* _Action item_:
Look through the listing for the word "field". Copy each line that has it.
* * *
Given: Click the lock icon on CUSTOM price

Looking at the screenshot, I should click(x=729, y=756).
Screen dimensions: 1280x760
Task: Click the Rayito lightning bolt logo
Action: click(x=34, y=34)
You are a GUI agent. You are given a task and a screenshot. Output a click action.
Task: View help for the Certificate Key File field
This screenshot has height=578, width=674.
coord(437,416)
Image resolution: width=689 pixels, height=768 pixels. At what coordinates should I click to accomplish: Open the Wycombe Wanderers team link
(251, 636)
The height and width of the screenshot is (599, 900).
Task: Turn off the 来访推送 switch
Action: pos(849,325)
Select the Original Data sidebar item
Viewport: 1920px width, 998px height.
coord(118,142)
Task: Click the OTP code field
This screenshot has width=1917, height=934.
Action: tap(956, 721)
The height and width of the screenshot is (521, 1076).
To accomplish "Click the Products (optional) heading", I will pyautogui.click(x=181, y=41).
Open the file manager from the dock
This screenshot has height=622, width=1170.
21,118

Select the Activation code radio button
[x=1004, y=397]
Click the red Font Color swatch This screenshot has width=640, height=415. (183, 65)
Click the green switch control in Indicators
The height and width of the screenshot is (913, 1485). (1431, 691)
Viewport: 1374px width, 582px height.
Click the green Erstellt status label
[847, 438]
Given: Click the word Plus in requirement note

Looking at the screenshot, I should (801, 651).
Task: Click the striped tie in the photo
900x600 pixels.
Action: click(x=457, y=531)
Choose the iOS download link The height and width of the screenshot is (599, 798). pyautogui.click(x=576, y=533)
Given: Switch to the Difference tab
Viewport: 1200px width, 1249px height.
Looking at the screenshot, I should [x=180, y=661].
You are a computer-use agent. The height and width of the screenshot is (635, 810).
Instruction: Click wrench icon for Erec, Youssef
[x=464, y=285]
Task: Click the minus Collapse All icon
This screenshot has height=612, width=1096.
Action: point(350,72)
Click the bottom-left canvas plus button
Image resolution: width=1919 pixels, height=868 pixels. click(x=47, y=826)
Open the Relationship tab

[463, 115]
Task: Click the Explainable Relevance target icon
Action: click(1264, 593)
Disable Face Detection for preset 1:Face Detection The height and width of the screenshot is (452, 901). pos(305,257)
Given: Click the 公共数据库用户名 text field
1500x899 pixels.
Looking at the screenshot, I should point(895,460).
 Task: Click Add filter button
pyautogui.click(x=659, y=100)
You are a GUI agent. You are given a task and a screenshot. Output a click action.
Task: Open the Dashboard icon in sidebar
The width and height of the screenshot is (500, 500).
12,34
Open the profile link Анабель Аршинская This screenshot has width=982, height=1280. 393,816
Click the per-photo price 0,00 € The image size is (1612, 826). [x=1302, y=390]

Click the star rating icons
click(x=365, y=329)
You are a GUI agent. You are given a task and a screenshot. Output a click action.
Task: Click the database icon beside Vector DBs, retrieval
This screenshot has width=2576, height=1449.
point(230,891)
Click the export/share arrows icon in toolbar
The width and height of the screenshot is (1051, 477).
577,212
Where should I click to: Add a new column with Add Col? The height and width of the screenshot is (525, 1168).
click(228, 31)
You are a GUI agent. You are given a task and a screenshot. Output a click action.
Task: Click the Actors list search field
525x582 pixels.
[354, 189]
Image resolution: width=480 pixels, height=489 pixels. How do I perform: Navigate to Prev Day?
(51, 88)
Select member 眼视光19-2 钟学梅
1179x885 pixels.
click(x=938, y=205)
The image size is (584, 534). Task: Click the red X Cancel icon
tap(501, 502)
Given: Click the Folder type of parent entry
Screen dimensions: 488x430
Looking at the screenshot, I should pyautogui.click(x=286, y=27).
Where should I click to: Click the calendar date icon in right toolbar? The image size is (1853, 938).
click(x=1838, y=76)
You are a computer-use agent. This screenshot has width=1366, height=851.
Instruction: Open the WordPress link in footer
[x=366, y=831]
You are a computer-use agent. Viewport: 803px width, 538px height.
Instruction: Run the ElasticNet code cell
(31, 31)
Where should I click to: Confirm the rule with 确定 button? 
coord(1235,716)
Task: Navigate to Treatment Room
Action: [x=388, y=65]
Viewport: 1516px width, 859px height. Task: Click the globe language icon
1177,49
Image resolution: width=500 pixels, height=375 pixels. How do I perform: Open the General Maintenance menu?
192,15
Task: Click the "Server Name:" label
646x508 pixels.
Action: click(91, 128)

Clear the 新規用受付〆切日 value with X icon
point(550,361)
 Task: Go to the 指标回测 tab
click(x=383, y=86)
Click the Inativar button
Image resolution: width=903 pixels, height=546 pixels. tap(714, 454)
* * *
* _The answer_:
Task: View help for the Certificate Key File field
Task: Click the OTP code field
Given: Click the 公共数据库用户名 text field
Task: Click the Actors list search field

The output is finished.